**What needs to be done**
Extract the stretch from "You have been" through "at your peril." in the letter about Bill Clinton's campaign tactics, copying it word for word.

If any of the listed Negro members of Congress supporting Hillary belongs to you, they need to hear a word from the people. I propose the following letter.

Dear Handkerchief Head:

You have been unconscionably silent in the face of Bill Clinton’s racially divisive tactics on behalf of Senator Clinton’s presidential campaign. I can only surmise from your silence that you either approve of Bill Clinton’s tactics or are too gutless to publicly register your opposition. Whatever the case may be, I have taken the liberty of writing to formally register my unbridled indignation and to withdraw whatever support I may have given to your re-election campaign.

Pretending that the President’s comments were somehow taken out of context or don’t mean what they plainly imply simply will not do. Burying your head in the sand or defending the indefensible won’t do either. It’s time to do-you know what-or get off the pot. You can delay addressing these comments if you want to, but you do so at your peril.

The Sunday morning talk shows were universally caustic against the Clintons.

**Provided material**
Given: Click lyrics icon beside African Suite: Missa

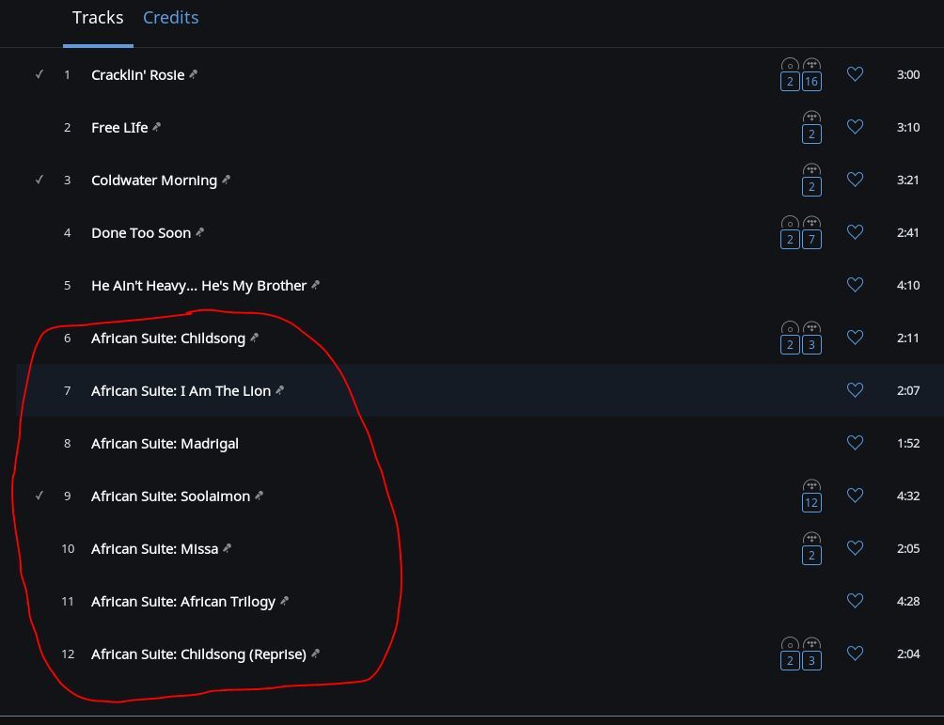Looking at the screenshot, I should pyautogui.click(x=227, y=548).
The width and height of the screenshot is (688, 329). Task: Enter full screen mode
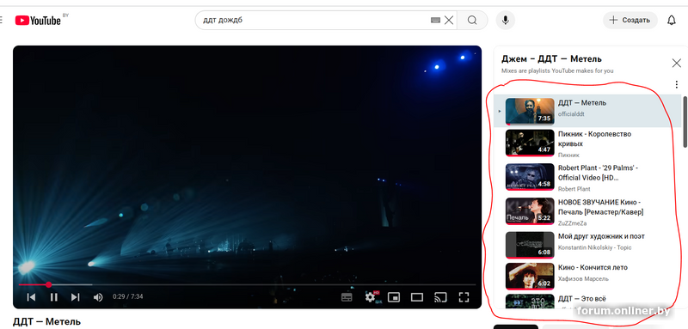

**Answer to this task**
You have been unconscionably silent in the face of Bill Clinton’s racially divisive tactics on behalf of Senator Clinton’s presidential campaign. I can only surmise from your silence that you either approve of Bill Clinton’s tactics or are too gutless to publicly register your opposition. Whatever the case may be, I have taken the liberty of writing to formally register my unbridled indignation and to withdraw whatever support I may have given to your re-election campaign.

Pretending that the President’s comments were somehow taken out of context or don’t mean what they plainly imply simply will not do. Burying your head in the sand or defending the indefensible won’t do either. It’s time to do-you know what-or get off the pot. You can delay addressing these comments if you want to, but you do so at your peril.